— START Text extract —

Benedetta Review: Trying To Get Chose

There’s something undeniably charming about the way director Paul Verhoeven entwines irreverence with his tragicomic exaltation of the reverent in his latest film “Benedetta,” a shockingly hilarious picture that brings nunsploitation to the arthouse set. It is by no means a straight comedy, but for a film that feels so heavy, that deals so directly with the ponderous questions of faith and reality, it’s a surprise how many moments within its slightly bloated runtime will elicit uproarious laughter. Well, maybe it’s only a surprise to anyone who has never seen a Paul Verhoeven film. He may not be operating on the same pop art scale as eternal classics like “RoboCop” or “Starship Troopers,” but even his less pulpy exploits have always been typified by a propensity for a boldness that borders on the profane. 

The film follows the true story of the titular 17th century nun Benedetta Carlini (Virginie Efira), a woman whose visions and experience of stigmata led her to ascend within her convent until her homosexual exploits with fellow sister Bartolomea (Daphne Patakia) had her position stripped and left her imprisoned for the rest of her life. While “supernaturally gifted nun felled by how much she likes women” may be a reductive way to log-line this one, Benedetta’s story, as interpreted by Verhoeven and co-writer David Birke, really is that messy — and that fascinating to behold. Perhaps a stuffier take on the source material might generate fewer headlines about Virgin Mary-shaped sex toys or the film’s multiple jokes about flatulence, but Verhoeven’s cheekiness here is both deeply entertaining and shockingly effective at exploring his pet themes and his feelings about religion as a whole.

“Benedetta” lacks the provocative edge Verhoeven so deftly displayed in his last outing, “Elle,” but it’s no less potent for its relatively tame nature. Grading on a curve, this feels like a calmer, more muted version of the filmmaker at work, even if its subject matter may make it seem more controversial than it truly feels.

— END Text extract —

Directions:
**a)** In the Benedetta review, swap "surprise" for "revelation" in the passage starting with "Benedetta Review: Trying" and going on through "on the profane.", and write out the result.
**b)** Condense the paragraph of the Benedetta review that opens "The film follows the true story" into a shorter version that keeps its main facts.

— START Data excerpt —

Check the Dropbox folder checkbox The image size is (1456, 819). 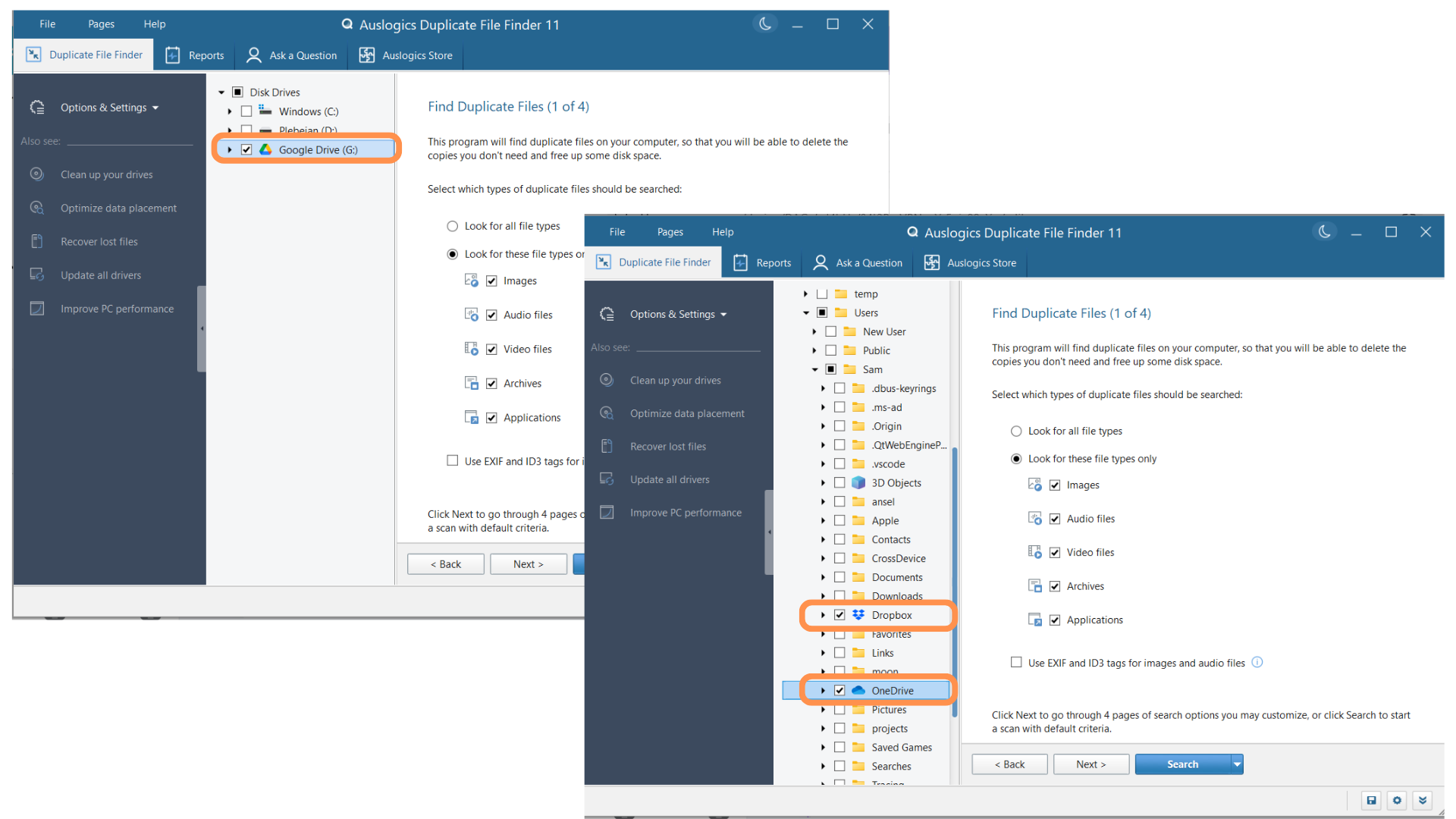[839, 615]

— END Data excerpt —

Exercise results:
**a)**
Benedetta Review: Trying To Get Chose

There’s something undeniably charming about the way director Paul Verhoeven entwines irreverence with his tragicomic exaltation of the reverent in his latest film “Benedetta,” a shockingly hilarious picture that brings nunsploitation to the arthouse set. It is by no means a straight comedy, but for a film that feels so heavy, that deals so directly with the ponderous questions of faith and reality, it’s a revelation how many moments within its slightly bloated runtime will elicit uproarious laughter. Well, maybe it’s only a revelation to anyone who has never seen a Paul Verhoeven film. He may not be operating on the same pop art scale as eternal classics like “RoboCop” or “Starship Troopers,” but even his less pulpy exploits have always been typified by a propensity for a boldness that borders on the profane.

**b)** The film tells the true story of Benedetta Carlini (Virginie Efira), a 17th-century nun whose visions and stigmata raised her within her convent. Her position was stripped and she was imprisoned for life after her sexual relationship with fellow sister Bartolomea (Daphne Patakia). In the version by Verhoeven and co-writer David Birke, her story is both messy and fascinating. A stuffier approach might have drawn fewer headlines about Virgin Mary-shaped sex toys and flatulence jokes. Verhoeven's cheekiness, however, is deeply entertaining and effectively explores his pet themes and his feelings about religion.